One of our issues is the lack of large national anchor stores as we have lost the last major chain, Hudson’s Bay. There are smaller limited line stores like Holt Renfrew and Simons, but malls are figuring out how to make it work without 2-3 major anchors.

The mall closest to where I grew up (Connecticut Post Mall, Milford, Connecticut) still has some anchor stores; Macy’s, Target and Boscov’s (a Pennsylvania chain that moved into a location previously occupied by J C Penney). Sears was at one end but closed years ago.
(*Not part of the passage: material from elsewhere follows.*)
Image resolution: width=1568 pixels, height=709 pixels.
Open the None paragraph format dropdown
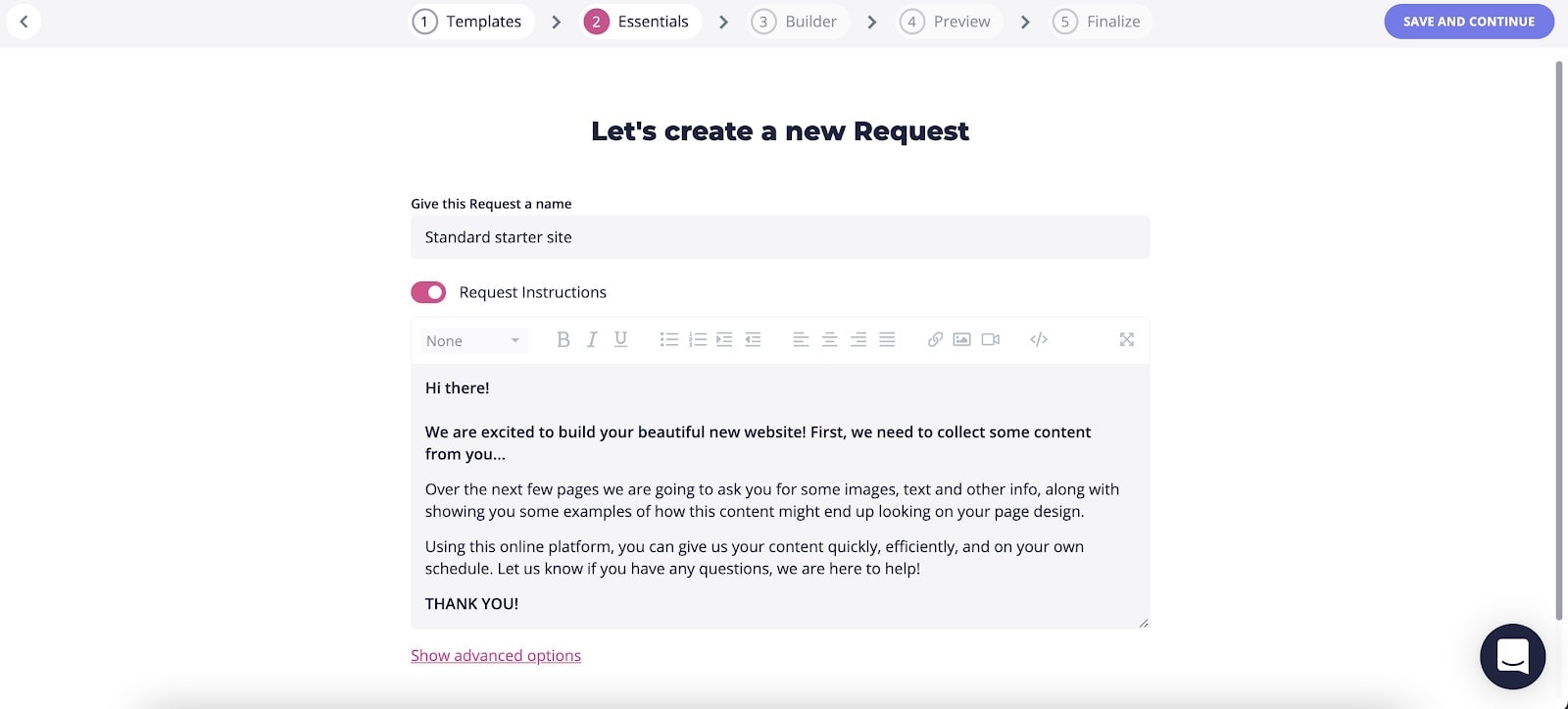coord(473,340)
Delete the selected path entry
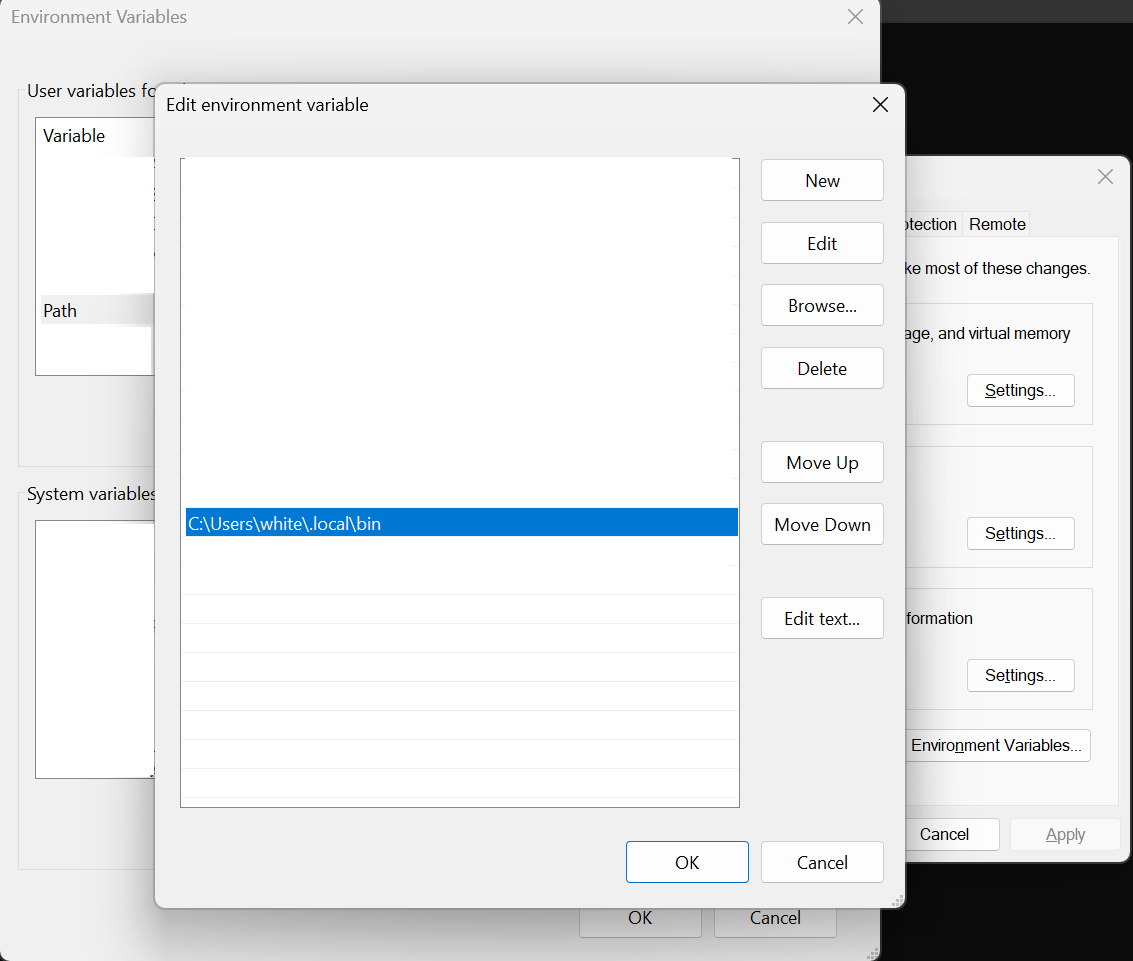1133x961 pixels. 822,368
There’s also a fourteen-screen movie theater and other entertainment tenants; Dave & Busters, an escape room, a bounce house place for children, a place for people to create painted art while sipping wine, etc.

They are trying to get approval to add apartments somewhere on the property.

BTW, weirdly enough, a brand-new mall opened six years ago in Norwalk, Connecticut; the SoNo Collection with Bloomingdale’s, Nordstrom, H&M, Zara and other stores. I think some of the stores moved from elsewhere, including what used to be a big mall in downtown Stamford, Connecticut.

Care to name the other two? I’m a former St. Louis resident and am curious which is which.

At least when I lived there (~1994-2014) the “perception of crime” thing was mostly a “perception of boisterous black youth” in what the mall-goers had wished was a lilly-white enclave of comfy commercialism.

This might apply to Edmonton. But Canadians are used to functioning in cold weather - in Toronto and Montreal the “underground network” using subways and tunnels to connect thousands of businesses and several malls extends for many miles.